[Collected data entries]
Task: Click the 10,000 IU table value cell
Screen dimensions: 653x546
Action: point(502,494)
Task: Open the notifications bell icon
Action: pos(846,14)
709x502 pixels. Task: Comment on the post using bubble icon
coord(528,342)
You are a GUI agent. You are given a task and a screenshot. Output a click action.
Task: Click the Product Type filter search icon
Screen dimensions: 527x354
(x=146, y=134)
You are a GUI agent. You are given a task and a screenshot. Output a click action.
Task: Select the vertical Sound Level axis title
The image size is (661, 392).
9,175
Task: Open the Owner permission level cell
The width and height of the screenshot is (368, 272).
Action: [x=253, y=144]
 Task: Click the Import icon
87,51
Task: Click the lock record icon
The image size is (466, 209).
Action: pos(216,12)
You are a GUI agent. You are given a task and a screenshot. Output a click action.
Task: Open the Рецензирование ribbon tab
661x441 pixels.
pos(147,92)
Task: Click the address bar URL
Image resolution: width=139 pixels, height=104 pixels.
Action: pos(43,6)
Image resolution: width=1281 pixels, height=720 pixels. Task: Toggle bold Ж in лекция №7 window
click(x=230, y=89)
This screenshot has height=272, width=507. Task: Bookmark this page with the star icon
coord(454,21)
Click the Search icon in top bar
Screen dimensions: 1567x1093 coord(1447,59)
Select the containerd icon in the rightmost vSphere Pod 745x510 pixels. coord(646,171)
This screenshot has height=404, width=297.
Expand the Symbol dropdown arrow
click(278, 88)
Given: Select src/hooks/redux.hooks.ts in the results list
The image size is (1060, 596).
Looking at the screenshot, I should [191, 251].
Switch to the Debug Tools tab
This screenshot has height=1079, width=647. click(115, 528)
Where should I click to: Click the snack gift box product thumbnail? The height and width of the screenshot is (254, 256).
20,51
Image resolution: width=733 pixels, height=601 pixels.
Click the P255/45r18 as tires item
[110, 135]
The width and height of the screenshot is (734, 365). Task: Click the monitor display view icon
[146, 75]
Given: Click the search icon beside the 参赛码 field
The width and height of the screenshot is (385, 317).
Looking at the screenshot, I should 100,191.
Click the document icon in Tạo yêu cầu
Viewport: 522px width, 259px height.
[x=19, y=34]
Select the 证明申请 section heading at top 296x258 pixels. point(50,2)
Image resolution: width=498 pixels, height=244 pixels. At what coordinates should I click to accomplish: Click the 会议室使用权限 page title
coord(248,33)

• Task goal:
Starting at the line that holds "The image size is (1060, 596).", retype each line exactly through the end of the entries, both ends included.

• Solution to this task:
The image size is (1060, 596).
Looking at the screenshot, I should [191, 251].
Switch to the Debug Tools tab
This screenshot has height=1079, width=647. click(115, 528)
Where should I click to: Click the snack gift box product thumbnail? The height and width of the screenshot is (254, 256).
20,51
Image resolution: width=733 pixels, height=601 pixels.
Click the P255/45r18 as tires item
[110, 135]
The width and height of the screenshot is (734, 365). Task: Click the monitor display view icon
[146, 75]
Given: Click the search icon beside the 参赛码 field
The width and height of the screenshot is (385, 317).
Looking at the screenshot, I should 100,191.
Click the document icon in Tạo yêu cầu
Viewport: 522px width, 259px height.
[x=19, y=34]
Select the 证明申请 section heading at top 296x258 pixels. point(50,2)
Image resolution: width=498 pixels, height=244 pixels. At what coordinates should I click to accomplish: Click the 会议室使用权限 page title
coord(248,33)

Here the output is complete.